Einen Widerspruch ortet Korak zudem bei der SPÖ: „Während man Gläubigern mit dem 1,2 Mrd. Euro-Angebot Kärntens klar machen will, an das „maximal wirtschaftlich Verkraftbare“ gegangen zu sein, sieht dies bei der Aufnahme von Flüchtlingen gänzlich anders aus. Obwohl Kärnten nicht unbegrenzt personelle und finanzielle Mittel zur Verfügung hat, stemmt sich Landeshauptmann Peter Kaiser noch immer gegen eine Obergrenze bei der Aufnahme von Flüchtlingen. Selbst in den eigenen Reihen stoße Kaiser damit auf Widerstand. „Die SPÖ ist tief gespalten und steht vor einer Zerreißprobe. Der burgenländische Landeshauptmann Niessl pocht im Gegensatz zu Kaiser auf eine Obergrenze. Die SPÖ-Position in der Flüchtlingsfrage wird zusehends immer undeutlicher und verliert mehr und mehr Ecken und Kanten“.

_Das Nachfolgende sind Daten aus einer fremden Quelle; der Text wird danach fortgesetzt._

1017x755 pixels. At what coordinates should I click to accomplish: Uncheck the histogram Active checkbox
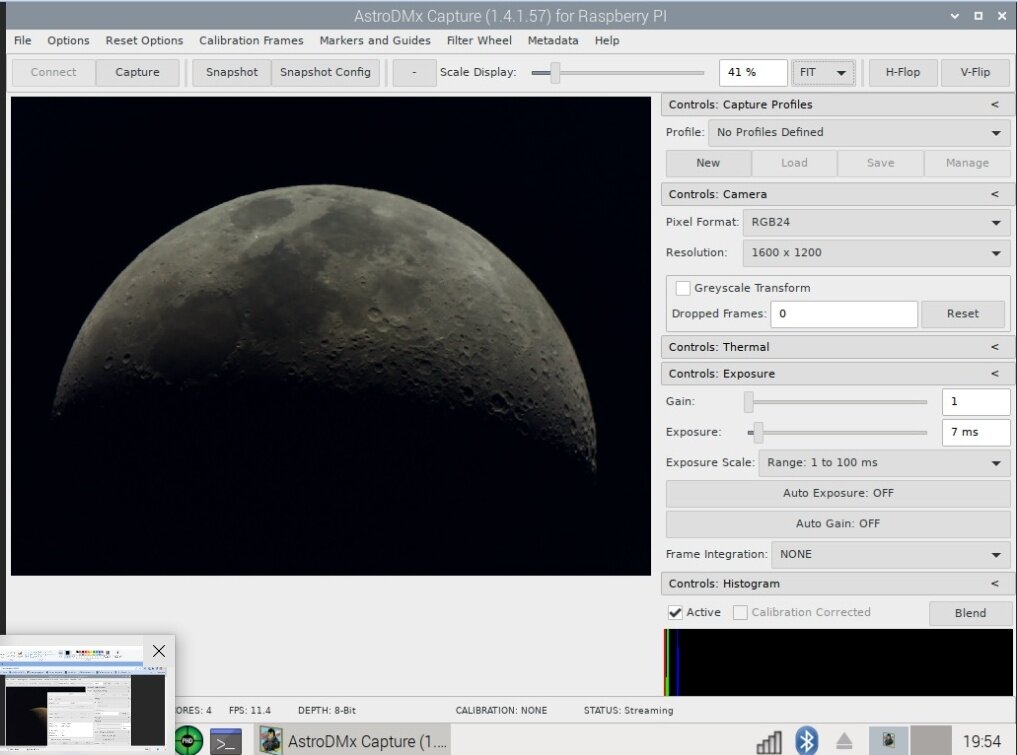[675, 613]
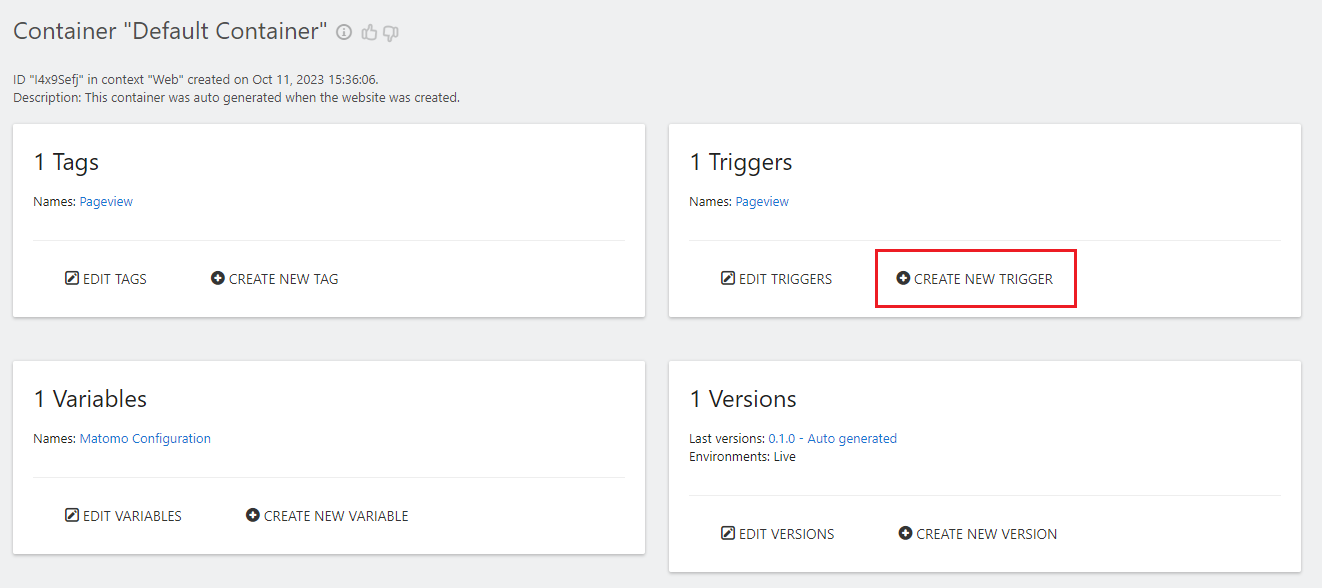This screenshot has height=588, width=1322.
Task: Open the 0.1.0 - Auto generated version link
Action: tap(832, 438)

Erfreut zeigt sich Korak über das Vorhaben der ÖVP, die Mindestsicherung für jene, die nach Durchlaufen der Asylverfahren auch Anspruch hierzu haben, zu reduzieren. „Österreich braucht ein Integrationsgesetz, dass die Sozialansprüche für Migranten reglementiert. Es darf bei Sach- satt Geldleistungen nicht bei Lippenbekenntnissen bleiben, es muss endlich umgesetzt werden“, verlangt Korak.